More like his slave, but close enough. [laughs] At this point, though I wanted to be a chef, not just a pastry chef. One day in the kitchen I look over and all the guys that are cooking are sweating and freaking out over all the meal tickets piling up. Meanwhile I've got my list of desserts I need to make but I can leisurely chat with the waitresses and do my own thing. And I realized, I liked my job a lot better than theirs. So I ended up going to school in California for pastry instead of culinary. In the mornings I worked at a place called The French Laundry, then went to school during the day, and at night I would bake bread. And bread-making guys are the salt of the Earth. They're burly men. If you see "Ace of Cakes" you'll notice I'm not a slight guy.
I take it if there were a mosh pit full of bread makers, I should be scared?
Yes! [laughs] So at school everyone saw me as the bread-baking redneck. I could take apart a car and put it back together. I would show up to school with part of my leg missing because I rode mountain bikes pretty recklessly. I had a Jeep with a roof rack, and I'd be blasting some kind of death metal. The other students probably looked at me like a psycho. Towards the end of our semester we started decorating cakes. Nobody knew I already had an art background. So I started making crazy stuff.

What was the first cake you decorated that impressed everyone at school?
It was a three-tiered cake with New Zealand-style string work with icing from bottom to the top -- totally not what you're suppose to do. And everyone was like, "Who is this guy?!" And when they handed me an airbrush to decorate with; I figured it was like a can of spray paint only smaller. My graffiti art skills came into play. Same thing happened when I was given modeling tools, my sculpting background came in handy.
My teachers said I should go into cake decorating as a career, but at the time I still wanted to be a pastry chef. After school, I ended up going to Vail, Colorado to hang out with some friends and went in search of a high-profile position at one of the restaurants there. I ended up at Vail Cascade which was a fancy hotel/spa/gym. The head chef checked all my references when I handed him my resumé, probably because I didn't look anything like a typical pastry chef. [laughs] But I ended up getting a job as the executive pastry chef and I was only 23.
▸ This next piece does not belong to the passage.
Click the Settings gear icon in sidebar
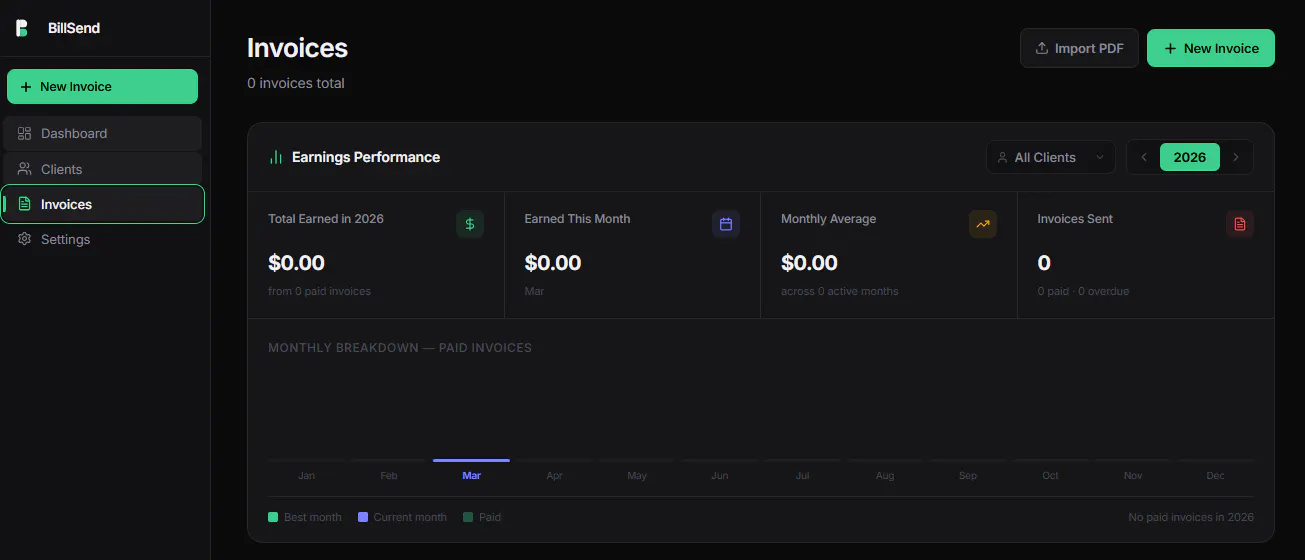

Well, you do look more like the bass player for Clutch.
You know, Mary Alice on our show? Well, her older brother is the lead singer for Clutch. His wedding cake was the first cake I ever did on my own. I made their bass player -- Dan Maines -- his wedding cake as well.
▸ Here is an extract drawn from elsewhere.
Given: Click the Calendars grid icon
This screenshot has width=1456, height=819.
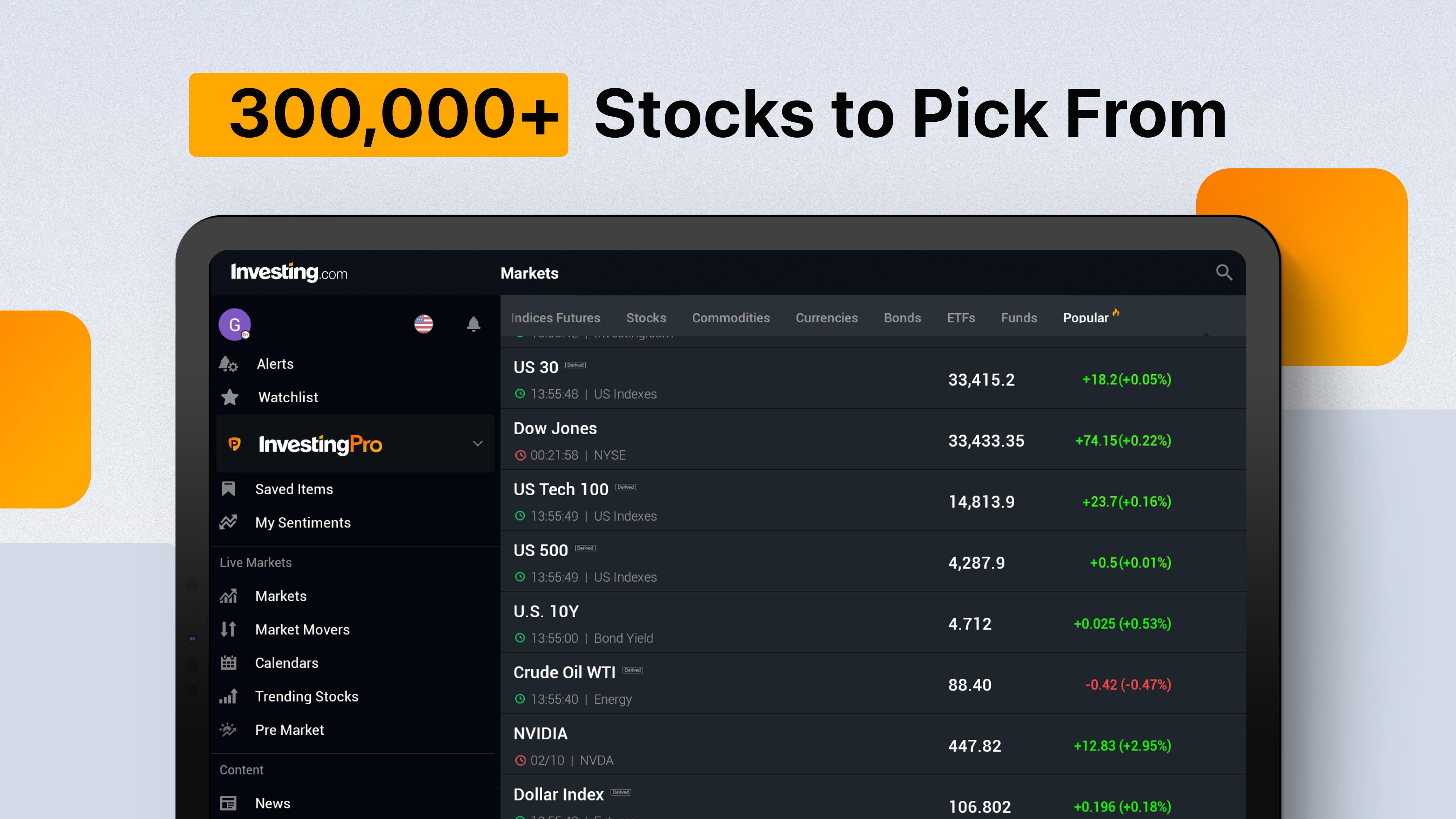Looking at the screenshot, I should (x=228, y=663).
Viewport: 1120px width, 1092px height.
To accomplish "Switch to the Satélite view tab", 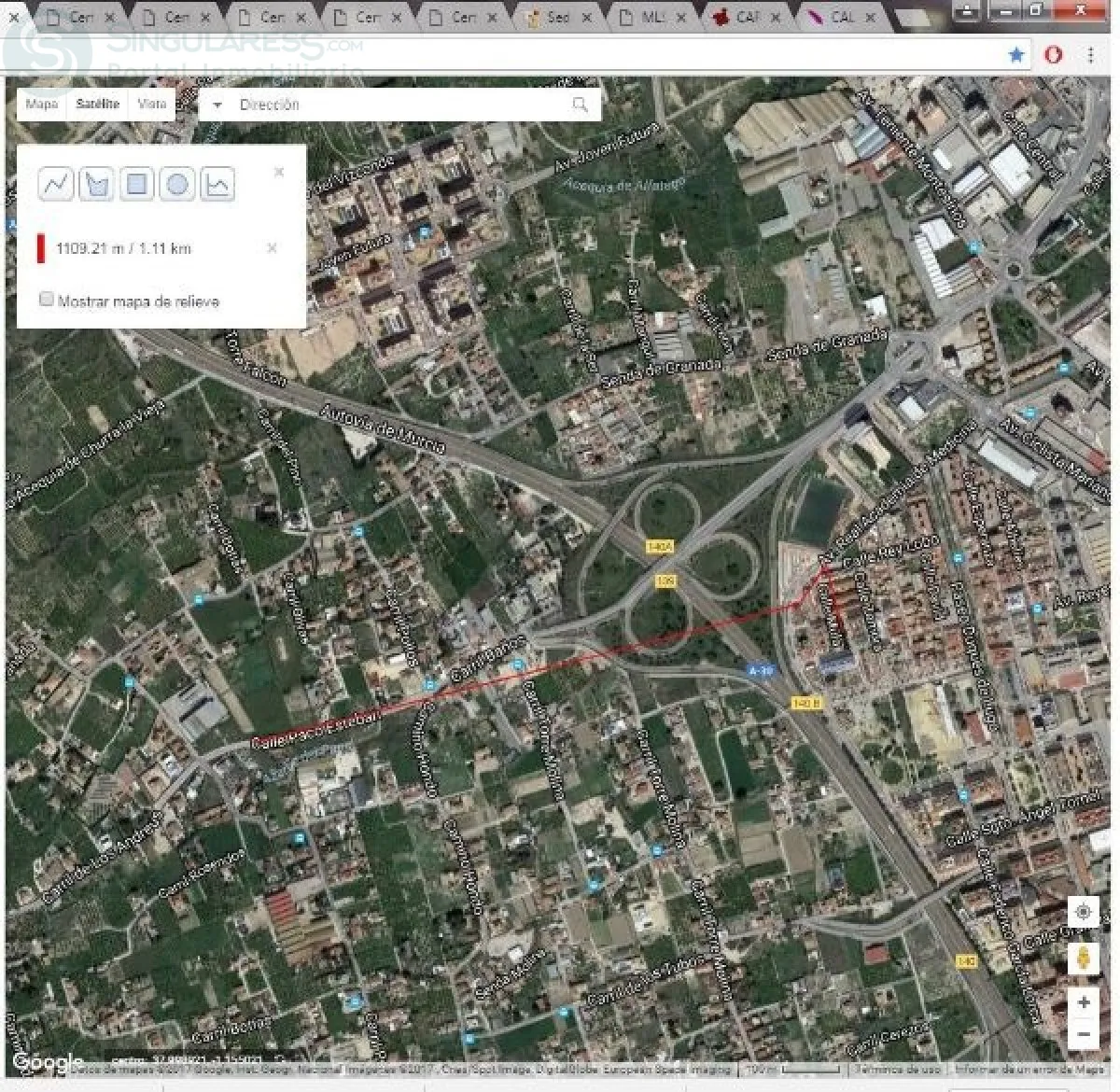I will (x=98, y=104).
After I worked in Vail, I went to Washington D.C. for a while to work with chef Todd English. I was the pastry chef sent around the country to help open up Todd's latest restaurant and train the new chefs about the desserts he wanted on the menu. I was starting to get really overworked. My day began at 3 a.m. baking, and then I had to work dinner shifts too. So I decided I should quit and start working for myself in Baltimore.
My first employee was Geof who was making architectural models at the time and was burnt out and wanted to do something different, so he started decorating cakes. My second employee was also a model maker. Everyone who works at Charm City Cakes has an art background as opposed to culinary school training.